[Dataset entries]
+++++

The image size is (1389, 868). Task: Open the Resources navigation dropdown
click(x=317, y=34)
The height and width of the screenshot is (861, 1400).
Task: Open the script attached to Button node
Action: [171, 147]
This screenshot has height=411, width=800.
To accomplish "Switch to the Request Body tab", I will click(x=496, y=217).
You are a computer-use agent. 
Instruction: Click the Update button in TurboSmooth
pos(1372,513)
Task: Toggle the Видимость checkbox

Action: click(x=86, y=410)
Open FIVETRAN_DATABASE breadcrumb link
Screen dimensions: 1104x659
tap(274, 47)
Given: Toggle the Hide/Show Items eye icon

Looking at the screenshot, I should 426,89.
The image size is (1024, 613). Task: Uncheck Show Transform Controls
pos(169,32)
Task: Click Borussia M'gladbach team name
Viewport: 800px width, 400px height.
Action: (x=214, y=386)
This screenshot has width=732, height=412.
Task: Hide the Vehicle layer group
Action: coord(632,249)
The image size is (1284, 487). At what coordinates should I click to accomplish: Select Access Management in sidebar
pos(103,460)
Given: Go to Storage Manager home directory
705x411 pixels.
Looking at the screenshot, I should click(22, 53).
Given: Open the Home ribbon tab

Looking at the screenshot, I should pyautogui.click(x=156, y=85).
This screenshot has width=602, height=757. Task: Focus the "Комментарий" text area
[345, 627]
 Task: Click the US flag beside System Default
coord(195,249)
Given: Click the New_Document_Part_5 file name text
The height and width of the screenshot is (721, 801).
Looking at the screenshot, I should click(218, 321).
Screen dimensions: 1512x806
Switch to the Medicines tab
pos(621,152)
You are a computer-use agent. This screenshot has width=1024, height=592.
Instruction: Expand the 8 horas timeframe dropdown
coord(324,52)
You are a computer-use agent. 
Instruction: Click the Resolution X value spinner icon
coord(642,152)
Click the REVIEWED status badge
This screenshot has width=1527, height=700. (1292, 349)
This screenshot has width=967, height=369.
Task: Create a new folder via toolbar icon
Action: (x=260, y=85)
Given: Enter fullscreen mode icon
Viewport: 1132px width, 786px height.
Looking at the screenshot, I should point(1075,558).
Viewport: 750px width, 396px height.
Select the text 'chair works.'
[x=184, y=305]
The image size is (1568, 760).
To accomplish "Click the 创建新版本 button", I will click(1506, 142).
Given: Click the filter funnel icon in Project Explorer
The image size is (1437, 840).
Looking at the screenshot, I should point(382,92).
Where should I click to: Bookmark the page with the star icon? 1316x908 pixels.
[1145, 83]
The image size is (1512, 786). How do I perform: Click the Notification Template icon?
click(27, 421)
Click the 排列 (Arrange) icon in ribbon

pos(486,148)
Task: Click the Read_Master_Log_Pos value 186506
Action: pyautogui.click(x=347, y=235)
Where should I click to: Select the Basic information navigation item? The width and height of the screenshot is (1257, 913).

+++++

Keeping every word and mark as it is, print the entries above.

• **RESPONSE**:
The image size is (1389, 868). Task: Open the Resources navigation dropdown
click(x=317, y=34)
The height and width of the screenshot is (861, 1400).
Task: Open the script attached to Button node
Action: [171, 147]
This screenshot has height=411, width=800.
To accomplish "Switch to the Request Body tab", I will click(x=496, y=217).
You are a computer-use agent. 
Instruction: Click the Update button in TurboSmooth
pos(1372,513)
Task: Toggle the Видимость checkbox

Action: click(x=86, y=410)
Open FIVETRAN_DATABASE breadcrumb link
Screen dimensions: 1104x659
tap(274, 47)
Given: Toggle the Hide/Show Items eye icon

Looking at the screenshot, I should 426,89.
The image size is (1024, 613). Task: Uncheck Show Transform Controls
pos(169,32)
Task: Click Borussia M'gladbach team name
Viewport: 800px width, 400px height.
Action: (x=214, y=386)
This screenshot has width=732, height=412.
Task: Hide the Vehicle layer group
Action: coord(632,249)
The image size is (1284, 487). At what coordinates should I click to accomplish: Select Access Management in sidebar
pos(103,460)
Given: Go to Storage Manager home directory
705x411 pixels.
Looking at the screenshot, I should click(22, 53).
Given: Open the Home ribbon tab

Looking at the screenshot, I should pyautogui.click(x=156, y=85).
This screenshot has width=602, height=757. Task: Focus the "Комментарий" text area
[345, 627]
 Task: Click the US flag beside System Default
coord(195,249)
Given: Click the New_Document_Part_5 file name text
The height and width of the screenshot is (721, 801).
Looking at the screenshot, I should click(218, 321).
Screen dimensions: 1512x806
Switch to the Medicines tab
pos(621,152)
You are a computer-use agent. This screenshot has width=1024, height=592.
Instruction: Expand the 8 horas timeframe dropdown
coord(324,52)
You are a computer-use agent. 
Instruction: Click the Resolution X value spinner icon
coord(642,152)
Click the REVIEWED status badge
This screenshot has width=1527, height=700. (1292, 349)
This screenshot has width=967, height=369.
Task: Create a new folder via toolbar icon
Action: (x=260, y=85)
Given: Enter fullscreen mode icon
Viewport: 1132px width, 786px height.
Looking at the screenshot, I should point(1075,558).
Viewport: 750px width, 396px height.
Select the text 'chair works.'
[x=184, y=305]
The image size is (1568, 760).
To accomplish "Click the 创建新版本 button", I will click(1506, 142).
Given: Click the filter funnel icon in Project Explorer
The image size is (1437, 840).
Looking at the screenshot, I should point(382,92).
Where should I click to: Bookmark the page with the star icon? 1316x908 pixels.
[1145, 83]
The image size is (1512, 786). How do I perform: Click the Notification Template icon?
click(27, 421)
Click the 排列 (Arrange) icon in ribbon

pos(486,148)
Task: Click the Read_Master_Log_Pos value 186506
Action: pyautogui.click(x=347, y=235)
Where should I click to: Select the Basic information navigation item? The width and height of the screenshot is (1257, 913).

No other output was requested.